PROBLEM TO SOLVE = Using the data below, copy out all lines with the word "left".
*** Opening of RECORDS ***
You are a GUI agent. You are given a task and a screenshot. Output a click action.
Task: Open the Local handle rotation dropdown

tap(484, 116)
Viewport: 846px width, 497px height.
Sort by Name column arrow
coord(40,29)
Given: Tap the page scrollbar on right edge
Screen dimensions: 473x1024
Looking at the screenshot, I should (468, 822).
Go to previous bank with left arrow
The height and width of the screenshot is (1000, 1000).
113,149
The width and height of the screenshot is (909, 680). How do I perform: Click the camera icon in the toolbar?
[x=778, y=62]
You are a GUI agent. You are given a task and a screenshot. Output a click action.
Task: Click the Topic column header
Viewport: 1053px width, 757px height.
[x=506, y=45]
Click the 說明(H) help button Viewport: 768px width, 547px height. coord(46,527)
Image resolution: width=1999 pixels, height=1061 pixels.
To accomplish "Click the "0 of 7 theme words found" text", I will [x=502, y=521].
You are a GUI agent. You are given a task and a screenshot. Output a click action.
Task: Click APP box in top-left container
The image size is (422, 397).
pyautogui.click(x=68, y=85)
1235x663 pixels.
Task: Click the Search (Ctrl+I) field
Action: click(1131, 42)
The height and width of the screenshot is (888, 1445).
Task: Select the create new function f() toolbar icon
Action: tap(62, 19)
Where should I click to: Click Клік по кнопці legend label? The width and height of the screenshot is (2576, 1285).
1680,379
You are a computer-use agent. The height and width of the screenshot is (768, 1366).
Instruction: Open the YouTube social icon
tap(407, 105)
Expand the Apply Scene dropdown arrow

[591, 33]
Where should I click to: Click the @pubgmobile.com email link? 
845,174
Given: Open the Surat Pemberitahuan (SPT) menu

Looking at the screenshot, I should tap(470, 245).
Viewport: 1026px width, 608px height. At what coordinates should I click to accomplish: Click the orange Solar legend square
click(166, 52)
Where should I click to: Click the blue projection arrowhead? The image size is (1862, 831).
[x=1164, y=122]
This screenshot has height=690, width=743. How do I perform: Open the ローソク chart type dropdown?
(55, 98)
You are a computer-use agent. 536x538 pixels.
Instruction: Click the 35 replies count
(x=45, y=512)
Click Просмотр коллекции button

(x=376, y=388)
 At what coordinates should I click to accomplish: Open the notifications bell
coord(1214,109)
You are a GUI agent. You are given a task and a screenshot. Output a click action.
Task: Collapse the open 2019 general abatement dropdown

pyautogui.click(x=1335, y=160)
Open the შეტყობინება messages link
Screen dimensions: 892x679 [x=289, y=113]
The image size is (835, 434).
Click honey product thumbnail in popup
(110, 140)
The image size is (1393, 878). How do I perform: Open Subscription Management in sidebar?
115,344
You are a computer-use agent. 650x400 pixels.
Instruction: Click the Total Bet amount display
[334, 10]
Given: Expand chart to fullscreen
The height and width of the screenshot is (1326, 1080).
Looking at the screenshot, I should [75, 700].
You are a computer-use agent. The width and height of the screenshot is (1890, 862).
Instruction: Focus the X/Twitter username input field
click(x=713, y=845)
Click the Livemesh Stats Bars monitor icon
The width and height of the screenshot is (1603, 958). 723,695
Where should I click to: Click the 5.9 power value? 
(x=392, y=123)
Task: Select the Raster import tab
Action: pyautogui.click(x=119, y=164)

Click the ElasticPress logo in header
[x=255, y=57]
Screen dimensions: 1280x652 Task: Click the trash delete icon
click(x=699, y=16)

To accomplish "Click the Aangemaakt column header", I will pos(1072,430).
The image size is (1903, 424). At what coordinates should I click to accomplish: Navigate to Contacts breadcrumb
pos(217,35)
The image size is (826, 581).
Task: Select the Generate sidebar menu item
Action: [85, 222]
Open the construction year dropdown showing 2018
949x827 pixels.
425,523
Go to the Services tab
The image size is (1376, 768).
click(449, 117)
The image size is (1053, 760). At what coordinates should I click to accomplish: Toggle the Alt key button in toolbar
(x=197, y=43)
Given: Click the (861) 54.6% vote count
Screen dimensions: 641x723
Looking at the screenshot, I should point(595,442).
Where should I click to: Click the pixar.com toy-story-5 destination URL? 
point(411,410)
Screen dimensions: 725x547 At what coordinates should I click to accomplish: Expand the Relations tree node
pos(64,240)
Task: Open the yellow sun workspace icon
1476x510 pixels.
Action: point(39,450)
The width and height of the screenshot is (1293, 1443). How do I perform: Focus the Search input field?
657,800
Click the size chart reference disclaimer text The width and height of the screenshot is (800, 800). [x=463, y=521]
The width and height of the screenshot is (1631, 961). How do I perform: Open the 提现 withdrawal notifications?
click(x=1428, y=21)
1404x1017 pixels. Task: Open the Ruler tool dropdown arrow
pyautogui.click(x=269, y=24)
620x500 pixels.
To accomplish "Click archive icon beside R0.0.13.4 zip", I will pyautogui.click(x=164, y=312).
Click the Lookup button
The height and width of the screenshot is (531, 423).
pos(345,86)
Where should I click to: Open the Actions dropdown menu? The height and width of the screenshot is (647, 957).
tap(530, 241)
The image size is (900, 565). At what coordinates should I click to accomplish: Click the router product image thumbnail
*** Close of RECORDS ***
RESPONSE BELOW =
Go to previous bank with left arrow
Task: Click APP box in top-left container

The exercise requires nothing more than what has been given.